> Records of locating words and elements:
%%

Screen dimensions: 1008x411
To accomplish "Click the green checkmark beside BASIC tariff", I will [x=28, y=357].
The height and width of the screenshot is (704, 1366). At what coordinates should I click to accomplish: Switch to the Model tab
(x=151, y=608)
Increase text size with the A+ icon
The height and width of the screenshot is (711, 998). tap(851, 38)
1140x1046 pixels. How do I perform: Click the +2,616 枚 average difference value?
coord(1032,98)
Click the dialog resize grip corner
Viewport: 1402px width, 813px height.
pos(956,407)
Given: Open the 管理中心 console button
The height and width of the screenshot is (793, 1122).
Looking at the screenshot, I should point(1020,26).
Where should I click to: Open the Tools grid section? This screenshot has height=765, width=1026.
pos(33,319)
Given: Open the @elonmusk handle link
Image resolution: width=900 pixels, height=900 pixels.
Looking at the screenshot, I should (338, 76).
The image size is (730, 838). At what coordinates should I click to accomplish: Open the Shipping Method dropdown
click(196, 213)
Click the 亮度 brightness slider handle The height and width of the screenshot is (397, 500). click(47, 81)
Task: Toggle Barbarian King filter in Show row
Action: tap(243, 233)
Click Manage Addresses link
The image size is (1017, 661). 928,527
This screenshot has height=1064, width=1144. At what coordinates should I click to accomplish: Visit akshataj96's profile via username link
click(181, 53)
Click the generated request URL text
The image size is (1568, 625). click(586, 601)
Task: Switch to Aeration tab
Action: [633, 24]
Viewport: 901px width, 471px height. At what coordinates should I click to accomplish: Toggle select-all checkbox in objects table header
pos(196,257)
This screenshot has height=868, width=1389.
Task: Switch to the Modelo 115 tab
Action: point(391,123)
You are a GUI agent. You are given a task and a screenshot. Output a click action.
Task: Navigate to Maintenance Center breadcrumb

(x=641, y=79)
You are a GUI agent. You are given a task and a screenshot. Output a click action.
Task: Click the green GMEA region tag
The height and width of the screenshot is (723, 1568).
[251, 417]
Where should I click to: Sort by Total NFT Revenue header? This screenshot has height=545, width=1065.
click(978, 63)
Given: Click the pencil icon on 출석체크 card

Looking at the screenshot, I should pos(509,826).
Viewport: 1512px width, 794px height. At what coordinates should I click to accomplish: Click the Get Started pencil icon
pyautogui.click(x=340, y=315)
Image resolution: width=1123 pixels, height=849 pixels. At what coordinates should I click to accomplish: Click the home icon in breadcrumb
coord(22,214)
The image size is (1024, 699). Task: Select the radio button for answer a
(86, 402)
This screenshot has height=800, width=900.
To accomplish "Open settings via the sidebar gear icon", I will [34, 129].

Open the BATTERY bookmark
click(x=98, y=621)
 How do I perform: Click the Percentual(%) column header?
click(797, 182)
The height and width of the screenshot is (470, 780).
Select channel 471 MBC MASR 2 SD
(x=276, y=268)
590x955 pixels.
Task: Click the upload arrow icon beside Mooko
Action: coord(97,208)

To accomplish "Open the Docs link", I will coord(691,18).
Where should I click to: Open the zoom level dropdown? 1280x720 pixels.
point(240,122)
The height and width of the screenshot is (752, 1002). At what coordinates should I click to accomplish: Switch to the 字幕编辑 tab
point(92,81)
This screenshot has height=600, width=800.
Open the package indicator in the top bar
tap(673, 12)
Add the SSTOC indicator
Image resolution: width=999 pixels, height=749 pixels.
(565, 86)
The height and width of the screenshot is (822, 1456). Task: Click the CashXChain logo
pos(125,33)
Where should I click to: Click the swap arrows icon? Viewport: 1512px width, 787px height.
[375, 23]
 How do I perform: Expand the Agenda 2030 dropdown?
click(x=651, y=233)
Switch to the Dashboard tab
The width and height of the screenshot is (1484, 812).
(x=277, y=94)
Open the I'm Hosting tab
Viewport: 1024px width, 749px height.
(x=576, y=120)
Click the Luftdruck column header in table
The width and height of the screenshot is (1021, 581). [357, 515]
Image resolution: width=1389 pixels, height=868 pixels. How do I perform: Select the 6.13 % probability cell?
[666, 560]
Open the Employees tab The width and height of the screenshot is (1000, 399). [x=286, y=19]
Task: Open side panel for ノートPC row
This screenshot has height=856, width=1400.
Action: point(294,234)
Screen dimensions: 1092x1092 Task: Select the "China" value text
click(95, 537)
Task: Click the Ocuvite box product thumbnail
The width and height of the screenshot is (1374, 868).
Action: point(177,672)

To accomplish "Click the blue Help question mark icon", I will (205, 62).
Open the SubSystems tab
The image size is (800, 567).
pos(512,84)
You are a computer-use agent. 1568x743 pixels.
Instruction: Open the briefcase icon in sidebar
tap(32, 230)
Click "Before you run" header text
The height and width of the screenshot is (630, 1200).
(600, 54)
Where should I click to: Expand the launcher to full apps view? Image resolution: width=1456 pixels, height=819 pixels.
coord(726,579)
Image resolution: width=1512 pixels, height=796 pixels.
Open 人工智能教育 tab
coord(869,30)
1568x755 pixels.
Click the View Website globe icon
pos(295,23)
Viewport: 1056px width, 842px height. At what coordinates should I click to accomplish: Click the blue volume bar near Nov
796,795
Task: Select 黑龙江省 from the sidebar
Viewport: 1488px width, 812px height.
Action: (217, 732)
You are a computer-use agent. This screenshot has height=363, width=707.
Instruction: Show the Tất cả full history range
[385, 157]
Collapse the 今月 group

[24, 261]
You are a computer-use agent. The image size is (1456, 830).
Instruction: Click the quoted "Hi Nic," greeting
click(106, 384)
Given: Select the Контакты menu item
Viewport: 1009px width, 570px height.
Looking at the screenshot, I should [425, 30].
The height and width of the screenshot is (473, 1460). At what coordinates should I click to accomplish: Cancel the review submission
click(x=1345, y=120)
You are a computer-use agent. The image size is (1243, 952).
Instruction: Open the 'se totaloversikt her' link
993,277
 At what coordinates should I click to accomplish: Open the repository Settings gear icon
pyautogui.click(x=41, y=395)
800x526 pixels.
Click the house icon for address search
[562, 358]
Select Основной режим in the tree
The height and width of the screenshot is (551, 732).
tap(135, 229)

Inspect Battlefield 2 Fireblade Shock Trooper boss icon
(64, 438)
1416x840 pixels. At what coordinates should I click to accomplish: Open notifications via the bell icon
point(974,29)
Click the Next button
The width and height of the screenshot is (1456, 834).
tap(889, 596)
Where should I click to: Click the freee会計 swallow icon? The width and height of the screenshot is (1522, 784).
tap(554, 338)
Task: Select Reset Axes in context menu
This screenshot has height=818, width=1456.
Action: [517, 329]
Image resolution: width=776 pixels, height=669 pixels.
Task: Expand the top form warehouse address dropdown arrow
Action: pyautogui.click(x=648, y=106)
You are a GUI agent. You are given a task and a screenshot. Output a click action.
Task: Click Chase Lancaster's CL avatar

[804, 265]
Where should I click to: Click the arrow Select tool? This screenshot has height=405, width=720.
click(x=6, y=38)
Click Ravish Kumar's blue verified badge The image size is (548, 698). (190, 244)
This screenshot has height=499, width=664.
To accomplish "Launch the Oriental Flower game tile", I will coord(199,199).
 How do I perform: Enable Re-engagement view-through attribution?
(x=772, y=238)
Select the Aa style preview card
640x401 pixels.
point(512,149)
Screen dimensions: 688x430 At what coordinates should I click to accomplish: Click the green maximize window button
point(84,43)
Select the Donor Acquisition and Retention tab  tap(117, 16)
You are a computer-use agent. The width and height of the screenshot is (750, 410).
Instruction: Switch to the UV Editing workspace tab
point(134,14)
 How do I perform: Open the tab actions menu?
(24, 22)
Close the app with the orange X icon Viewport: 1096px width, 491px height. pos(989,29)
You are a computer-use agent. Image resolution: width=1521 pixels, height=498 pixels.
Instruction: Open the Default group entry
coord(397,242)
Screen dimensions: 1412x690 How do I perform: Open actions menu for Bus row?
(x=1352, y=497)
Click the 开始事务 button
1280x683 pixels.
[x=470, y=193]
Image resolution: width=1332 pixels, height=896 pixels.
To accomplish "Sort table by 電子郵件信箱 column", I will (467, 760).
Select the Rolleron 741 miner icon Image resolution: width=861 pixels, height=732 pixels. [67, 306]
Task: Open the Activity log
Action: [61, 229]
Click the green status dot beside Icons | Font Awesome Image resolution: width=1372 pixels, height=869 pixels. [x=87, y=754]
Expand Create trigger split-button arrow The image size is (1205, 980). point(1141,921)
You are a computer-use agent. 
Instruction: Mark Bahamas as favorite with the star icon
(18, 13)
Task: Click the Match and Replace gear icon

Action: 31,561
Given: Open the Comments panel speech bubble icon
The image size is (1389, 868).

%%

> WHAT TO DO: Replace "tariff" with "plan" in the listing lines running from the start of the listing through the line containing "The height and width of the screenshot is (711, 998).", inclusive. Give back only those lines, leaving everything else unchanged.

> CORRECT RESPONSE:
Screen dimensions: 1008x411
To accomplish "Click the green checkmark beside BASIC plan", I will [x=28, y=357].
The height and width of the screenshot is (704, 1366). At what coordinates should I click to accomplish: Switch to the Model tab
(x=151, y=608)
Increase text size with the A+ icon
The height and width of the screenshot is (711, 998). tap(851, 38)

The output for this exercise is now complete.